Extracted data entries
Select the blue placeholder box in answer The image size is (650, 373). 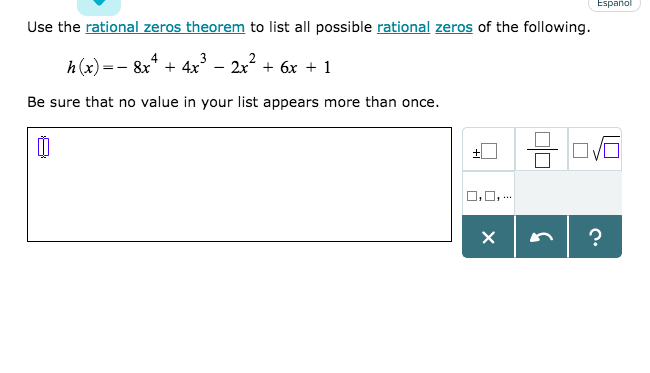pyautogui.click(x=44, y=147)
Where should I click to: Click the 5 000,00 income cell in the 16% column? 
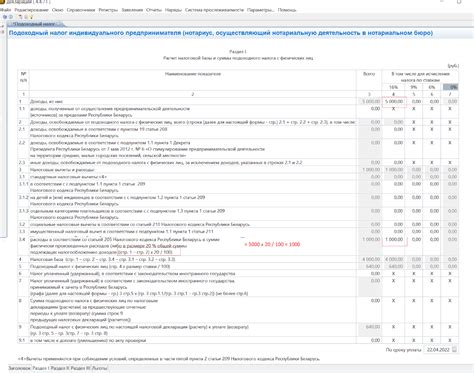tap(394, 101)
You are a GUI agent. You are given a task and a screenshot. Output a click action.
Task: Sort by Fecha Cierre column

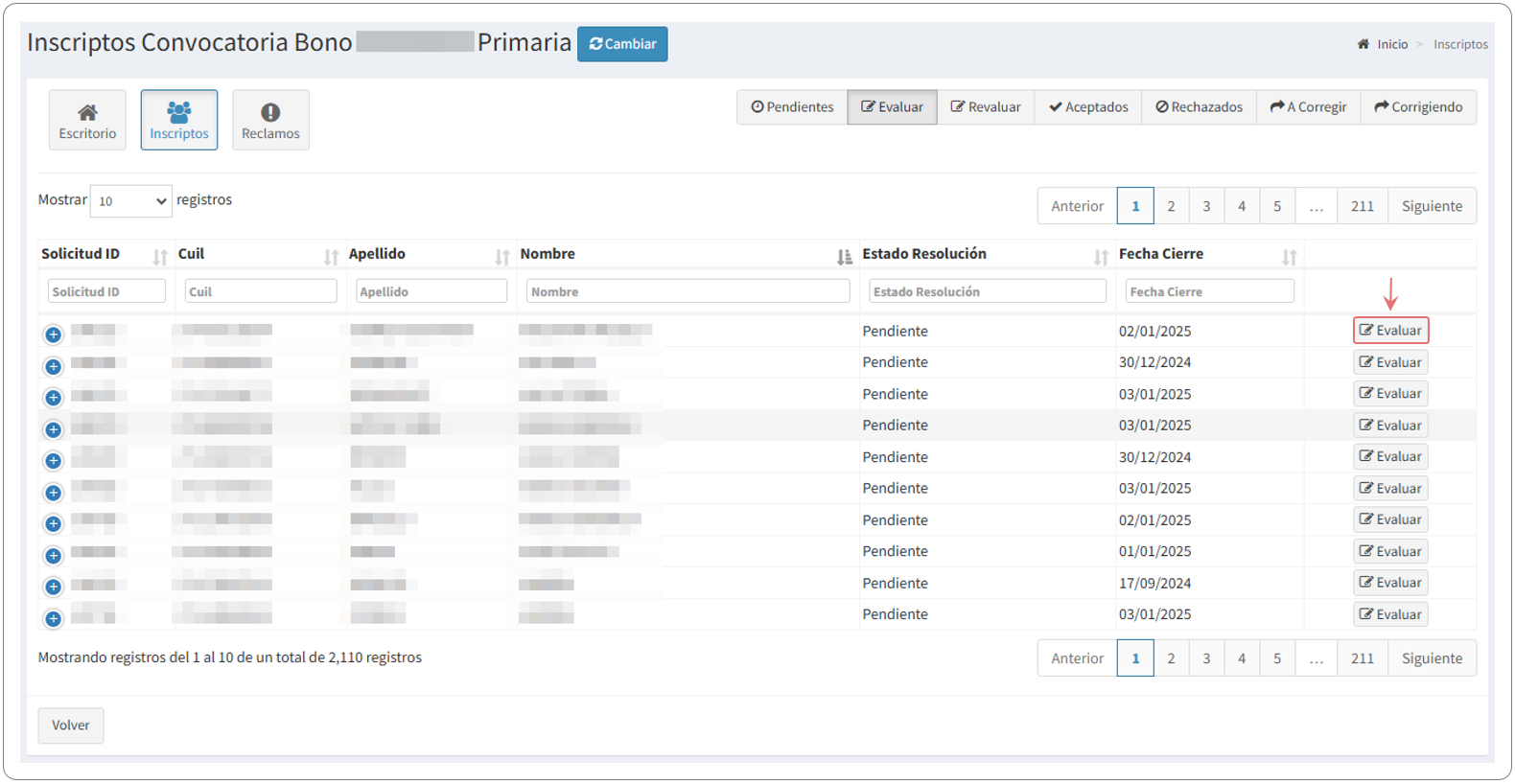click(1289, 257)
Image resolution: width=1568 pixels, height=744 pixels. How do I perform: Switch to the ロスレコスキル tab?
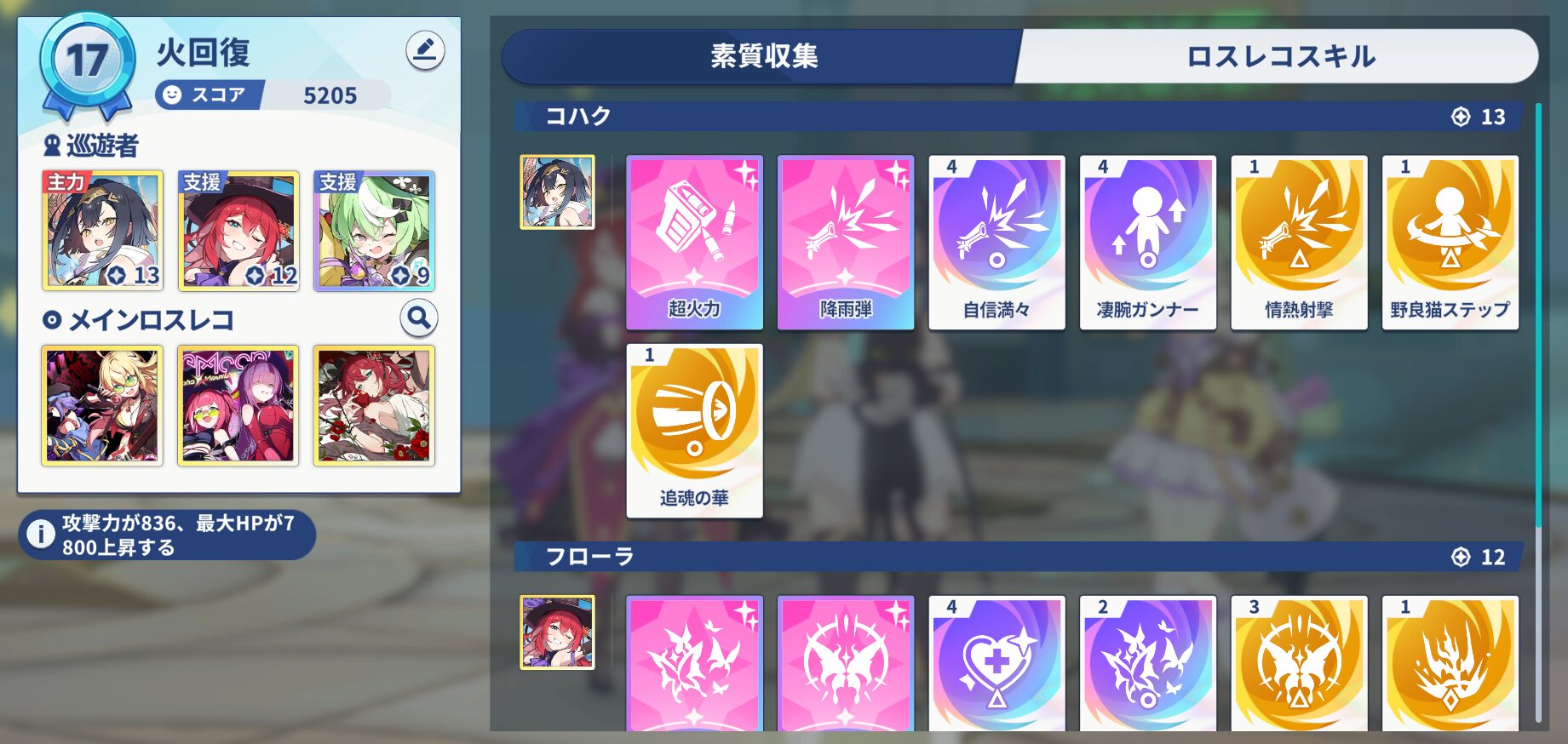[x=1279, y=56]
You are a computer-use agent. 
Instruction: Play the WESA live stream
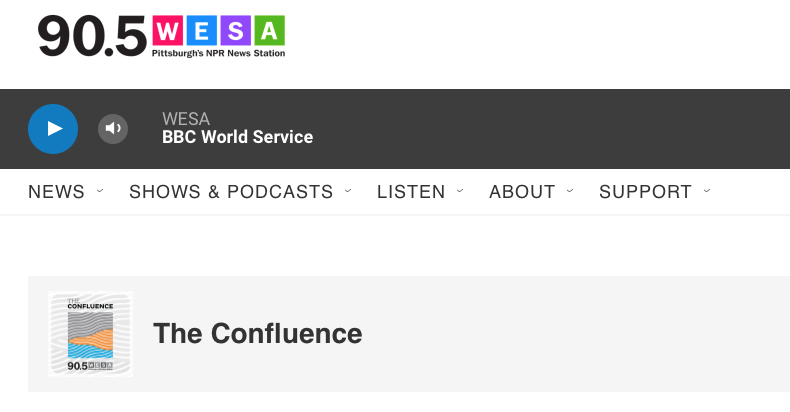tap(53, 129)
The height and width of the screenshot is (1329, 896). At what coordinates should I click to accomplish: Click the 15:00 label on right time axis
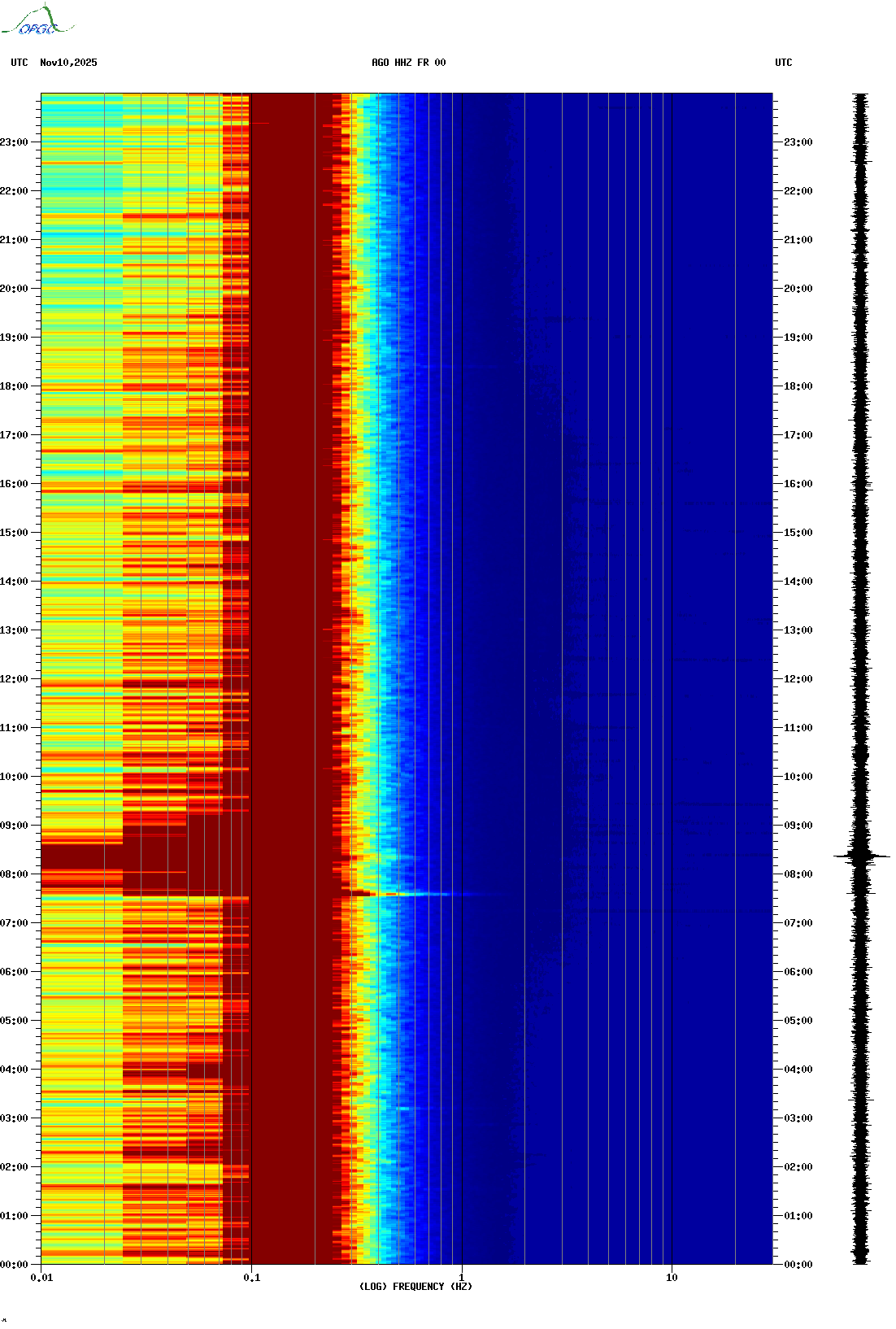pyautogui.click(x=798, y=533)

**WHAT TO DO:**
Please repeat, exactly as written, only the lines from the line with "Image resolution: width=1568" to the end of the data, leaving out every picture.

**EXERCISE SOLUTION:**
Image resolution: width=1568 pixels, height=744 pixels. How do I perform: Switch to the ロスレコスキル tab?
[x=1279, y=56]
You are a computer-use agent. 
Instruction: Play the WESA live stream
tap(53, 129)
The height and width of the screenshot is (1329, 896). At what coordinates should I click to accomplish: Click the 15:00 label on right time axis
pyautogui.click(x=798, y=533)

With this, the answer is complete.